8/10
Here Bond's trademark introduction of "Bond, James Bond" is brushed off with a witty remark, "Names is for tombstones, baby!"
11 December 2020
I first saw this in the early 90s on a vhs. Revisited it recently. This is the eighth film in the Bond series and the first to star Roger Moore as James Bond. Here 007 is sent to New York to investigate the deaths of three British agents, leading him to Kananga n Mr. Big, thereby trapping him in a world of gangsters, dictator, drug traffickers and voodoo occultists.

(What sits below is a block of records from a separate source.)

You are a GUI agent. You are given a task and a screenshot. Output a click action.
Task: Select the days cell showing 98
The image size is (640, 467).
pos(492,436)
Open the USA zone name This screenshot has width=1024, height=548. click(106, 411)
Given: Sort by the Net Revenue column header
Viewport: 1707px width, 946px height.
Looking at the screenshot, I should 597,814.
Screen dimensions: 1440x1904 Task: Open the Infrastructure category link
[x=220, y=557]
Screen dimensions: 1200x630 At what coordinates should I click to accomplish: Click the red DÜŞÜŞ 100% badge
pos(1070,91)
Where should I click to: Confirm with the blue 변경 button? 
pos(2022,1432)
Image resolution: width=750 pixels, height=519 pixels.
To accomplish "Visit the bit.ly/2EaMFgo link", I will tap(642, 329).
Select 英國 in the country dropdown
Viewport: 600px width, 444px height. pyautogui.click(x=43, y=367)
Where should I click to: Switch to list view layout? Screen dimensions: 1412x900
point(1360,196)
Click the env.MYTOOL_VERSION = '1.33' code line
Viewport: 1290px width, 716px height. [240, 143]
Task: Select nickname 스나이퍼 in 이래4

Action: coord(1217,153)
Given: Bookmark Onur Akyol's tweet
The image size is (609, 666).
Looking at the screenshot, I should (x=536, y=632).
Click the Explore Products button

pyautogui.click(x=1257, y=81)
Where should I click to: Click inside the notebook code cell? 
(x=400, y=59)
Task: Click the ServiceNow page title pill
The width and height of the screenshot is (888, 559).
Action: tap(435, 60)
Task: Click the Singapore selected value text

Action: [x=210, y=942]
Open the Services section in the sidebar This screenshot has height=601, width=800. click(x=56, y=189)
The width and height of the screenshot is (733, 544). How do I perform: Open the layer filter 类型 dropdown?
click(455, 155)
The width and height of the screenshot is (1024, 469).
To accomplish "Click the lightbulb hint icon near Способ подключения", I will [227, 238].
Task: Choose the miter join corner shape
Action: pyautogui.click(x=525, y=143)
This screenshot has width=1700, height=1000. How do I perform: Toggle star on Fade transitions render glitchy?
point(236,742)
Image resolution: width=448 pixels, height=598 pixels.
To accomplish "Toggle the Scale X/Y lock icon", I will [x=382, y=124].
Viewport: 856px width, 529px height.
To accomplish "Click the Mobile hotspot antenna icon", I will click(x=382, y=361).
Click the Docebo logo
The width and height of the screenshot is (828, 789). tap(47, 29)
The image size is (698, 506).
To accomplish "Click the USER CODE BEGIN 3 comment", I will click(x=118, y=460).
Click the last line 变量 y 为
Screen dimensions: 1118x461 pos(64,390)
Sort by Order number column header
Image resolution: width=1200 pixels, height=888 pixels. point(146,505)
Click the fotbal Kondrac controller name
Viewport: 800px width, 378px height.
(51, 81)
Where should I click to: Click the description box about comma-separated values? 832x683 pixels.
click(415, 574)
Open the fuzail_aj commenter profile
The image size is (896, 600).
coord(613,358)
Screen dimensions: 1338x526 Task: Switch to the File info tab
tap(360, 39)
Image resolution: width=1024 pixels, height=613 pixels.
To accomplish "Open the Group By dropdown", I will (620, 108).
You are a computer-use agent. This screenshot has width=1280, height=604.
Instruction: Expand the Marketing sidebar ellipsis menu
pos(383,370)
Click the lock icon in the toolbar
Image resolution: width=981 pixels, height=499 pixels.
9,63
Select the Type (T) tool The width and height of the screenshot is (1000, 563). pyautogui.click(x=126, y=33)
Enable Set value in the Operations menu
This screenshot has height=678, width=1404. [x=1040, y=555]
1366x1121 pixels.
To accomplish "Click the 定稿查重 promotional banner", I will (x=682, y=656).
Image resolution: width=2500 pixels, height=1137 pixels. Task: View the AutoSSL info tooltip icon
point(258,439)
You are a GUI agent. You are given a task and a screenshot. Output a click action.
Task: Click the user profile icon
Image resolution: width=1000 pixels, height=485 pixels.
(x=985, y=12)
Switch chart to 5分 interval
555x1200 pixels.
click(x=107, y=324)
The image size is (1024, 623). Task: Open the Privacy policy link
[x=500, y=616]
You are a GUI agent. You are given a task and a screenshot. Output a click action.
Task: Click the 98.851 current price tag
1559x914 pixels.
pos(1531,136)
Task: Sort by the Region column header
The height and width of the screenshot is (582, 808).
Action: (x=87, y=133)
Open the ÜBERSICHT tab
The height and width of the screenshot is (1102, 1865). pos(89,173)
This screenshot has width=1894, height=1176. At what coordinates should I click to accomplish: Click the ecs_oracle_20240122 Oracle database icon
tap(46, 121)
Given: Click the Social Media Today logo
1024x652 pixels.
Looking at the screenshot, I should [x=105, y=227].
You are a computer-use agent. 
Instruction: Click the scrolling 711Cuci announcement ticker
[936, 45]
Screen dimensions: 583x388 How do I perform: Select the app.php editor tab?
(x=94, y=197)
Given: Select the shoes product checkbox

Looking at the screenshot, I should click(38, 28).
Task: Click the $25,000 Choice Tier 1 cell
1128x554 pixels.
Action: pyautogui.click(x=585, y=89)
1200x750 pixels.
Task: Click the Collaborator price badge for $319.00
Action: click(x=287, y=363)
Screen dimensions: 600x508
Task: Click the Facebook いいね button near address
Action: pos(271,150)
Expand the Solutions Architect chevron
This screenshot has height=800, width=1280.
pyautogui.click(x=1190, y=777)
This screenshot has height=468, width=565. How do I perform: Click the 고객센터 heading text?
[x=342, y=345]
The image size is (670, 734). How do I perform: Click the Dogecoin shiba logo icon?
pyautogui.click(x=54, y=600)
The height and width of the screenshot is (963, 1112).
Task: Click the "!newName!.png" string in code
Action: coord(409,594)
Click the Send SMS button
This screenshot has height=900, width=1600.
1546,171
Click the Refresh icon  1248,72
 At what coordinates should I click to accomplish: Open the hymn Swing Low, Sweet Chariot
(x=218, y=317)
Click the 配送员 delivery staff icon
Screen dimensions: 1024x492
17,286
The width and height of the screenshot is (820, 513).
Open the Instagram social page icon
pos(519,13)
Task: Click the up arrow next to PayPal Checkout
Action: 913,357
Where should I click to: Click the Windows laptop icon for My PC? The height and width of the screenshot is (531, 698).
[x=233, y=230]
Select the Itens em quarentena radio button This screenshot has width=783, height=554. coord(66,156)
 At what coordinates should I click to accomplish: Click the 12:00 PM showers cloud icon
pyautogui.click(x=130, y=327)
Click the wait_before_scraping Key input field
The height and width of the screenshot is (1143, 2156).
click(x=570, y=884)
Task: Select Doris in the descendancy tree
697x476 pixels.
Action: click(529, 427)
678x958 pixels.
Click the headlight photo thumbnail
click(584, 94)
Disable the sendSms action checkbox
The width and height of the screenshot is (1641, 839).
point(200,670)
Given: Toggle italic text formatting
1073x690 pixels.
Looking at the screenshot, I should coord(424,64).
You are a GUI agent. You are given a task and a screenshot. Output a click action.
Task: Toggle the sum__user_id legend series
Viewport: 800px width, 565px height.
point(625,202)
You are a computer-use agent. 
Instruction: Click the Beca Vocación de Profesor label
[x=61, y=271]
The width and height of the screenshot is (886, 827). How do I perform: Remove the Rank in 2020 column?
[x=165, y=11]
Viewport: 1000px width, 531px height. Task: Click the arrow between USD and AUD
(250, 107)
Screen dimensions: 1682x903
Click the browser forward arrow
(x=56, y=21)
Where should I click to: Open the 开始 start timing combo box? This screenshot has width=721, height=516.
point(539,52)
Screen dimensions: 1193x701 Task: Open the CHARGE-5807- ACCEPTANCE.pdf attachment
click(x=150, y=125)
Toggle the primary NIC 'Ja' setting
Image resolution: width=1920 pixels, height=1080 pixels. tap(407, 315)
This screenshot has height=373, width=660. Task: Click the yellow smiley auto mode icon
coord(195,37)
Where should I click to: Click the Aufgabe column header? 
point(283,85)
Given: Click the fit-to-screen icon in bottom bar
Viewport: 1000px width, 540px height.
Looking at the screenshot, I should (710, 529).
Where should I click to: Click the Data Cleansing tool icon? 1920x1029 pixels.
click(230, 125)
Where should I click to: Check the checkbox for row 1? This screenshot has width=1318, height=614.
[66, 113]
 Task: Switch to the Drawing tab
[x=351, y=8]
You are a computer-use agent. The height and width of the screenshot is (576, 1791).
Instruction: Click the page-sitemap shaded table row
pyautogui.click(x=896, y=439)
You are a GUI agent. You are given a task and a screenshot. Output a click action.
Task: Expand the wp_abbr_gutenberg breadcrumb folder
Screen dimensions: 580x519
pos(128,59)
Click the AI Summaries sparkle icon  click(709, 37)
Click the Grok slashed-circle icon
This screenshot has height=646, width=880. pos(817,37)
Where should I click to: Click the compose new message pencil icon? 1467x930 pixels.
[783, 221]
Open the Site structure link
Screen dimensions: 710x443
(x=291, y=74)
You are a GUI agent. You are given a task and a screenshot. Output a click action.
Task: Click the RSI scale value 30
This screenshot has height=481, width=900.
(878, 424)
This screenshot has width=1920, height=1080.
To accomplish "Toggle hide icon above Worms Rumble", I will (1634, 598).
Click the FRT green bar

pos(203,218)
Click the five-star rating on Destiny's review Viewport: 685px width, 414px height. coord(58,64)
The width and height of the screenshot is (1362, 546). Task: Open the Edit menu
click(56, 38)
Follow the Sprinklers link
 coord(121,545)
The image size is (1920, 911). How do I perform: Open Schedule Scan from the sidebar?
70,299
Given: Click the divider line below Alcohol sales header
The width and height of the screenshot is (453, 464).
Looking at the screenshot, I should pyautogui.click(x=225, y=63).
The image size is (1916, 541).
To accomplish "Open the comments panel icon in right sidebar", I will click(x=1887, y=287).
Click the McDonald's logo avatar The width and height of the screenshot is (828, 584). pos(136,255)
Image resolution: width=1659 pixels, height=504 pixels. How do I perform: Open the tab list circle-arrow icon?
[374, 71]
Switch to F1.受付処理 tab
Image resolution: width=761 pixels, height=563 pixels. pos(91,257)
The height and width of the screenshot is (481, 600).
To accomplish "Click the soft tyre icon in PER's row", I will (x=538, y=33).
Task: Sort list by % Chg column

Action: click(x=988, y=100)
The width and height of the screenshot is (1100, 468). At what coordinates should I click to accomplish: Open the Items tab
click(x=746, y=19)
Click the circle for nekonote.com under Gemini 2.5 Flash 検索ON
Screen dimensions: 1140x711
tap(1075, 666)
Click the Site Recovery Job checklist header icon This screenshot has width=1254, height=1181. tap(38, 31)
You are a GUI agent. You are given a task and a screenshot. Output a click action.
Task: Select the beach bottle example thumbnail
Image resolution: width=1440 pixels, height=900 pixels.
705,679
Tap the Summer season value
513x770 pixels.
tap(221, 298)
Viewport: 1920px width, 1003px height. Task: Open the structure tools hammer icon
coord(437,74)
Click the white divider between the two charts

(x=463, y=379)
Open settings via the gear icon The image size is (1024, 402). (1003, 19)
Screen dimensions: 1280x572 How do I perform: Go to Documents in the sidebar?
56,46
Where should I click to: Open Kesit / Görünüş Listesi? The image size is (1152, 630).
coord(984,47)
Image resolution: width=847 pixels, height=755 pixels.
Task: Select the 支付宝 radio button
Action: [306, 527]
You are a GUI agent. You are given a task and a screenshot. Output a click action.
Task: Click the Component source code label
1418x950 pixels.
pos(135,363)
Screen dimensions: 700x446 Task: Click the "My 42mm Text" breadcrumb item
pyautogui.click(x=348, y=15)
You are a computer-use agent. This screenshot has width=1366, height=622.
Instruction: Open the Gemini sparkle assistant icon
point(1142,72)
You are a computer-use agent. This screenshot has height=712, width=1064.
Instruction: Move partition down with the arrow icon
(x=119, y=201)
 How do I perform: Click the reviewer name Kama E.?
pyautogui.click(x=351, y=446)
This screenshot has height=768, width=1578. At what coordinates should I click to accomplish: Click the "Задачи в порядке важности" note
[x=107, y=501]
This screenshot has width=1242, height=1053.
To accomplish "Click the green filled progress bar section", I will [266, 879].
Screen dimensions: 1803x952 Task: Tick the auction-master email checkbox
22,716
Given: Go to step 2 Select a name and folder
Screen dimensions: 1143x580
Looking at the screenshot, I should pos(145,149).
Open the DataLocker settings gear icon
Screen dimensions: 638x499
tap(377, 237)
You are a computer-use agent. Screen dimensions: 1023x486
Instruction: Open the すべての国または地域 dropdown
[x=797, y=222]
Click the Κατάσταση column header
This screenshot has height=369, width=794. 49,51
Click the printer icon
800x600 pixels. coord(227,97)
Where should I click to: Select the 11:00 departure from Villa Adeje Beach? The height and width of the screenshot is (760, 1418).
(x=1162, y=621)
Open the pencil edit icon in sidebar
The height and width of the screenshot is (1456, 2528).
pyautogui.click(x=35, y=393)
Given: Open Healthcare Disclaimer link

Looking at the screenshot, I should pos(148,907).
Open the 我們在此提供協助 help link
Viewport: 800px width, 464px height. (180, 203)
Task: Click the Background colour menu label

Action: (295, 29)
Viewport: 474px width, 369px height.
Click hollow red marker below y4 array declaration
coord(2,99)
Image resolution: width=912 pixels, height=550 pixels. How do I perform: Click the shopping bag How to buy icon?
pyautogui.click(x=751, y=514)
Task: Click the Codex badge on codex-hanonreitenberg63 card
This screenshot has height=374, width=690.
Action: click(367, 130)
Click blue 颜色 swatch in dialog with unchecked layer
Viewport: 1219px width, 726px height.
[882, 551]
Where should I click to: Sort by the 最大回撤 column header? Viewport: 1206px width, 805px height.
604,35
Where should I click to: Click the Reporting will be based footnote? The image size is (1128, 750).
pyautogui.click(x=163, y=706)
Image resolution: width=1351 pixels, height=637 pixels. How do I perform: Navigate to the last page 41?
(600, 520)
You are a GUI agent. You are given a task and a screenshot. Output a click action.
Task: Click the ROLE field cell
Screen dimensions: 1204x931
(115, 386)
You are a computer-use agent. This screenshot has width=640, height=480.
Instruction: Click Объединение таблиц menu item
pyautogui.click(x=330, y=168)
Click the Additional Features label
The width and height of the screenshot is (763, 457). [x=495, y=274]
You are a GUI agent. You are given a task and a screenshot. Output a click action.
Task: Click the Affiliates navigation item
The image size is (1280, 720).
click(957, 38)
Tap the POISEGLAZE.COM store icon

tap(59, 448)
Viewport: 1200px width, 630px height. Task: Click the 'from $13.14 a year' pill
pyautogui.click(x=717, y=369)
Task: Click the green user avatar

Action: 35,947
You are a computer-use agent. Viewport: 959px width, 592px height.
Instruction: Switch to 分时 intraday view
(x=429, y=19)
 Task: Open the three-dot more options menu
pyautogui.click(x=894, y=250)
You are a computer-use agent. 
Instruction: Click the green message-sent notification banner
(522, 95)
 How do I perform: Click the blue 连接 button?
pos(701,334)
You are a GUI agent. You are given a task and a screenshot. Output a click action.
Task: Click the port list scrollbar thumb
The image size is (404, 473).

Here Bond faces Dr. Kananga, Baron Samedi (a paranormal entity), ferocious crocodiles, a venomous snake, Tee Hee, a henchman who has a pincer for a hand, Dambala, a henchman with a penchant for snakes and wears a goat pelt on his head, Whisper, a fatty who cannot speak properly and various henchmen in red tshirts and blue pants.

Bond gets to cool off with Madeline Smith, Jane Seymour and Gloria Hendry, a babe with an amazing toned obliques n rectus abdominis.

The film has a lovely boat chase which is amazingly well photographed in Louisiana around the Irish Bayou. I am a big fan of movies shot in the marshy areas n the bayou of Louisiana.

In the novel, Tee Hee is a henchman without the metal claw and he breaks the little finger of Bond's left hand.

In the novel, Whisper's quiet voice is attributed to a bout of tuberculosis during infancy.